- What the task asks -
State how many lines in the data below contain the word "pixels". Give only the number.

## begin Extracted records

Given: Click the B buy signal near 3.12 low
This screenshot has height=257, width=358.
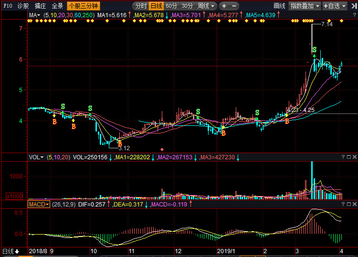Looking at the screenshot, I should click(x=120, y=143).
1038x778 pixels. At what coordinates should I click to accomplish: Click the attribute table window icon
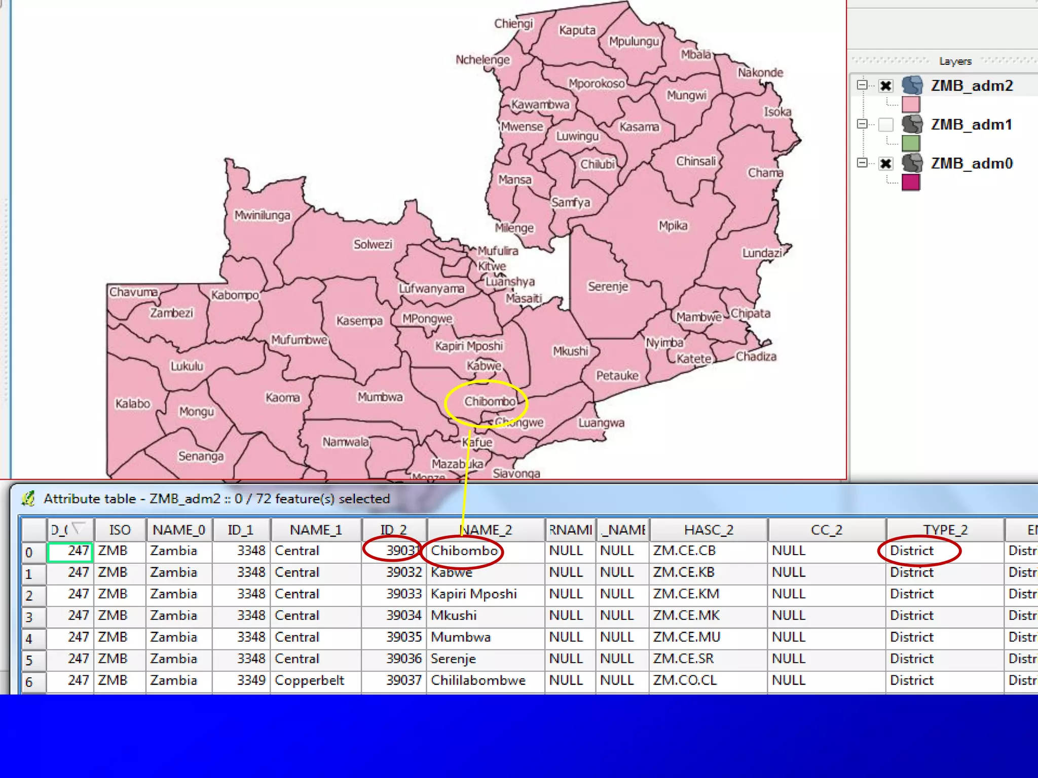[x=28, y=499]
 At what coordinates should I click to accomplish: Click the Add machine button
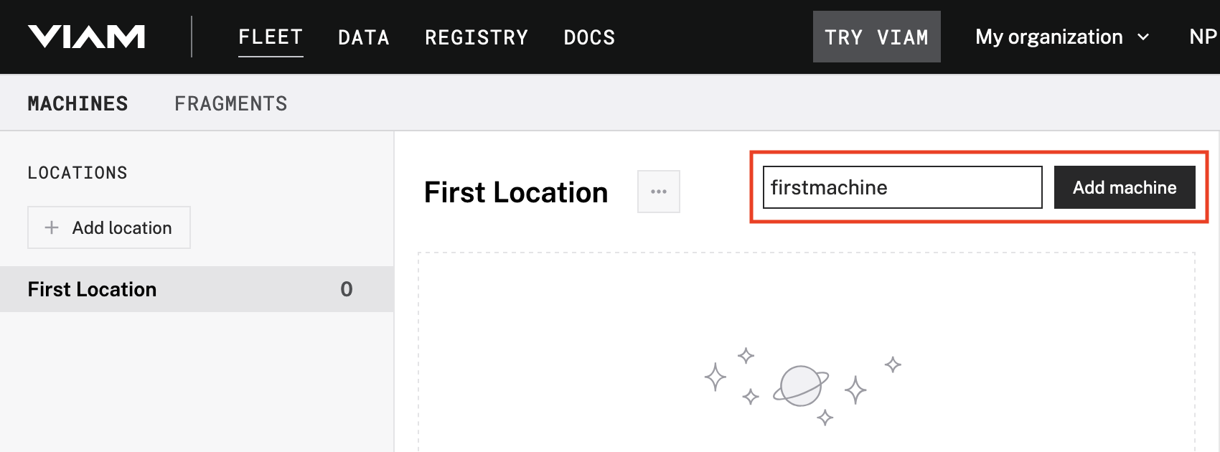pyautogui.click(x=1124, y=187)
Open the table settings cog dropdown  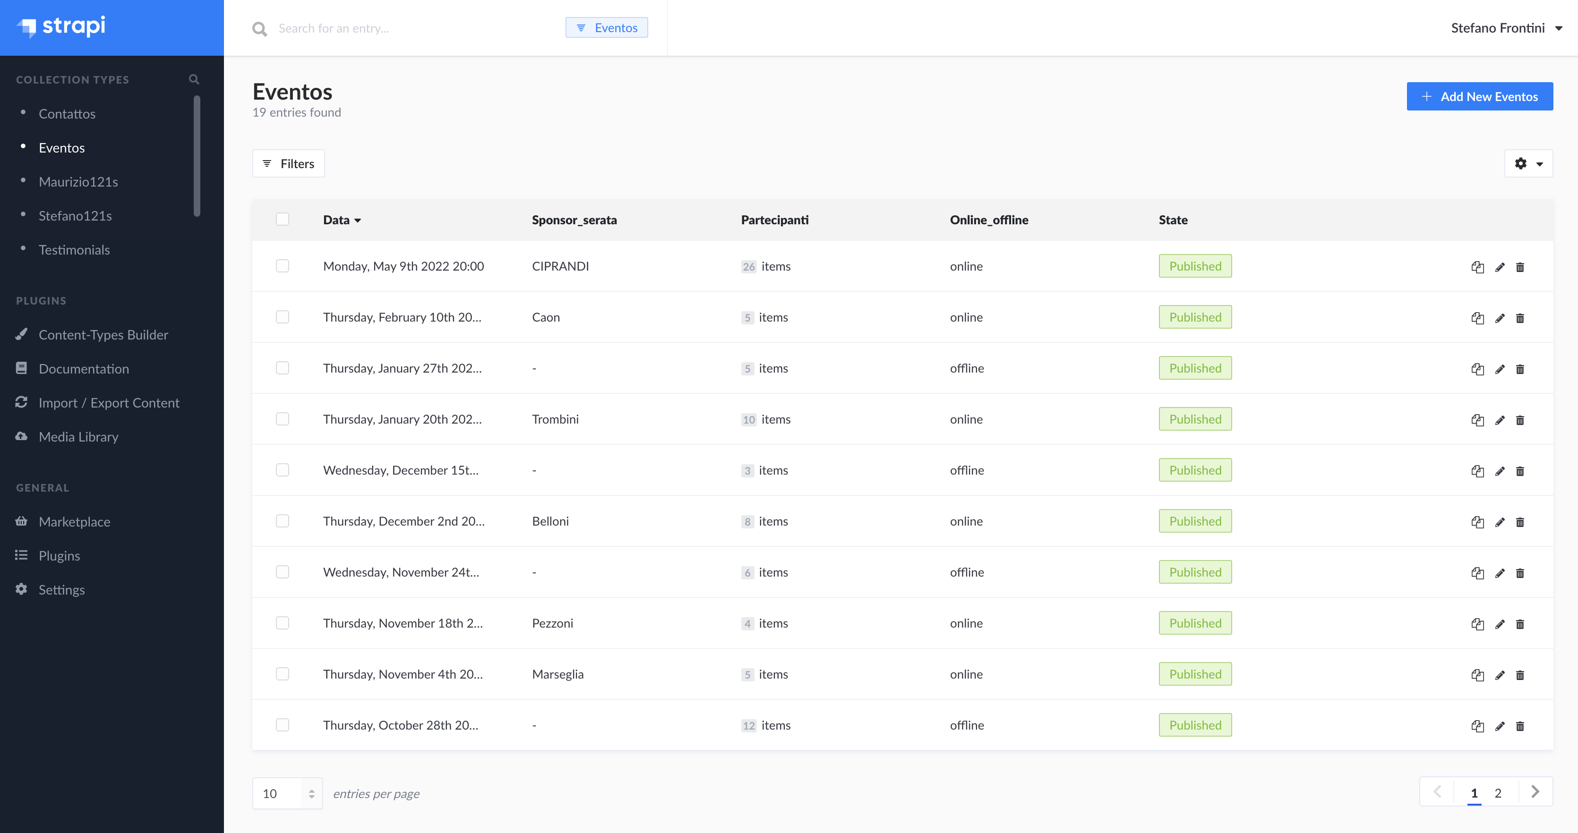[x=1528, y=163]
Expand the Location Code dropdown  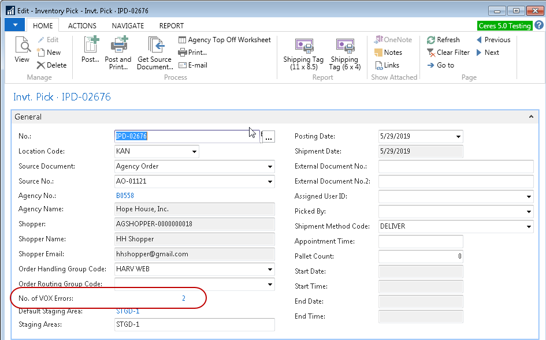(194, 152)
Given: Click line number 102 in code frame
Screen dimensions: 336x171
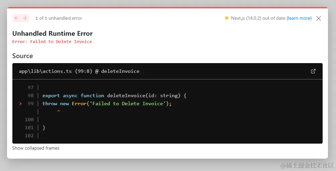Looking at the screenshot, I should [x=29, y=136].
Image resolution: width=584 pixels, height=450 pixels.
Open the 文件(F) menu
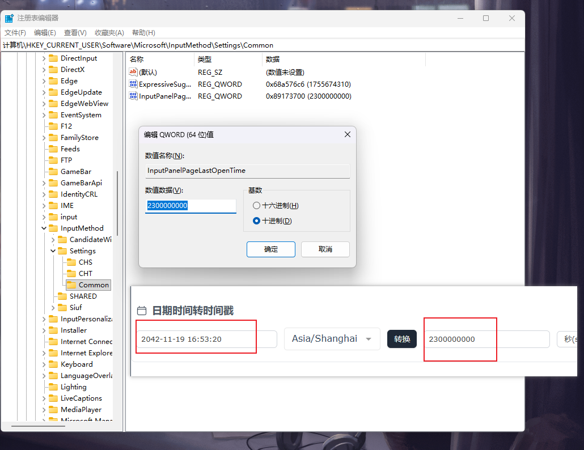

## end Extracted records

- The output -
2